*WHAT IS EXPECTED:*
The entries must be restated exactly as written.

Stored data:
[Start of section]
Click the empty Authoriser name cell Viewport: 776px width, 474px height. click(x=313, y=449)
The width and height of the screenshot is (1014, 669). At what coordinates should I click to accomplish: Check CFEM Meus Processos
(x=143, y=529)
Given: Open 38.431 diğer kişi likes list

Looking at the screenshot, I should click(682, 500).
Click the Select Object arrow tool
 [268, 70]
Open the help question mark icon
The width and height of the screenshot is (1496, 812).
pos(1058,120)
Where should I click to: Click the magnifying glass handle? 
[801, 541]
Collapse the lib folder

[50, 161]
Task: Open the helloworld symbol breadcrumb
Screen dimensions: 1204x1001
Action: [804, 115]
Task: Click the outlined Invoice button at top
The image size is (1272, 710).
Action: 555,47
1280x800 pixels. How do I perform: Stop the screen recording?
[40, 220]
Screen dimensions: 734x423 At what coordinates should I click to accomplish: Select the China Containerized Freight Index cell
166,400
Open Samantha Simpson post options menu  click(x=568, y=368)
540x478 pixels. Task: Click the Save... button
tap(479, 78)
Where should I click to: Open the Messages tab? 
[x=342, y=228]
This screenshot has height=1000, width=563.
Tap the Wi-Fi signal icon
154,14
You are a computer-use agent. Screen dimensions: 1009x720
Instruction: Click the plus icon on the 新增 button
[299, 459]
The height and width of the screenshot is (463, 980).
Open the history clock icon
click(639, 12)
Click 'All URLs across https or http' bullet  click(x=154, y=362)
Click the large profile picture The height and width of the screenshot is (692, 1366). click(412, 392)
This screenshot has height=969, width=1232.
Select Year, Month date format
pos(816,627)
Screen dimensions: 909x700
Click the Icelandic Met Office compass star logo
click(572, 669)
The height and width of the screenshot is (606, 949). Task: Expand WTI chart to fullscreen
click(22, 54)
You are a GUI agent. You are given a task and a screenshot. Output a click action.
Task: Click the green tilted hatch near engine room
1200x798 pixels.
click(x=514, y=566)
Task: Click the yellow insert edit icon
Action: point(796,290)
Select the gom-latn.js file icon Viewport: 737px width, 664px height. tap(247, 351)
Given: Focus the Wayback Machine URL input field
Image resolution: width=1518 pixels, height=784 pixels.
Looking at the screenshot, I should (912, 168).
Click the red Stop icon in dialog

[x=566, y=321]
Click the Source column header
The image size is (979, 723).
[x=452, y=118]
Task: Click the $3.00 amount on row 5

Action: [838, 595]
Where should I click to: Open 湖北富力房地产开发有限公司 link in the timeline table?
[End of section]
*WRITTEN SOLUTION:*
Click the empty Authoriser name cell Viewport: 776px width, 474px height. click(x=313, y=449)
The width and height of the screenshot is (1014, 669). At what coordinates should I click to accomplish: Check CFEM Meus Processos
(x=143, y=529)
Given: Open 38.431 diğer kişi likes list

Looking at the screenshot, I should click(682, 500).
Click the Select Object arrow tool
 [268, 70]
Open the help question mark icon
The width and height of the screenshot is (1496, 812).
pos(1058,120)
Where should I click to: Click the magnifying glass handle? 
[801, 541]
Collapse the lib folder

[50, 161]
Task: Open the helloworld symbol breadcrumb
Screen dimensions: 1204x1001
Action: [804, 115]
Task: Click the outlined Invoice button at top
The image size is (1272, 710).
Action: 555,47
1280x800 pixels. How do I perform: Stop the screen recording?
[40, 220]
Screen dimensions: 734x423 At what coordinates should I click to accomplish: Select the China Containerized Freight Index cell
166,400
Open Samantha Simpson post options menu  click(x=568, y=368)
540x478 pixels. Task: Click the Save... button
tap(479, 78)
Where should I click to: Open the Messages tab? 
[x=342, y=228]
This screenshot has height=1000, width=563.
Tap the Wi-Fi signal icon
154,14
You are a computer-use agent. Screen dimensions: 1009x720
Instruction: Click the plus icon on the 新增 button
[299, 459]
The height and width of the screenshot is (463, 980).
Open the history clock icon
click(639, 12)
Click 'All URLs across https or http' bullet  click(x=154, y=362)
Click the large profile picture The height and width of the screenshot is (692, 1366). click(412, 392)
This screenshot has height=969, width=1232.
Select Year, Month date format
pos(816,627)
Screen dimensions: 909x700
Click the Icelandic Met Office compass star logo
click(572, 669)
The height and width of the screenshot is (606, 949). Task: Expand WTI chart to fullscreen
click(22, 54)
You are a GUI agent. You are given a task and a screenshot. Output a click action.
Task: Click the green tilted hatch near engine room
1200x798 pixels.
click(x=514, y=566)
Task: Click the yellow insert edit icon
Action: point(796,290)
Select the gom-latn.js file icon Viewport: 737px width, 664px height. tap(247, 351)
Given: Focus the Wayback Machine URL input field
Image resolution: width=1518 pixels, height=784 pixels.
Looking at the screenshot, I should (912, 168).
Click the red Stop icon in dialog

[x=566, y=321]
Click the Source column header
The image size is (979, 723).
[x=452, y=118]
Task: Click the $3.00 amount on row 5

Action: [838, 595]
Where should I click to: Open 湖北富力房地产开发有限公司 link in the timeline table?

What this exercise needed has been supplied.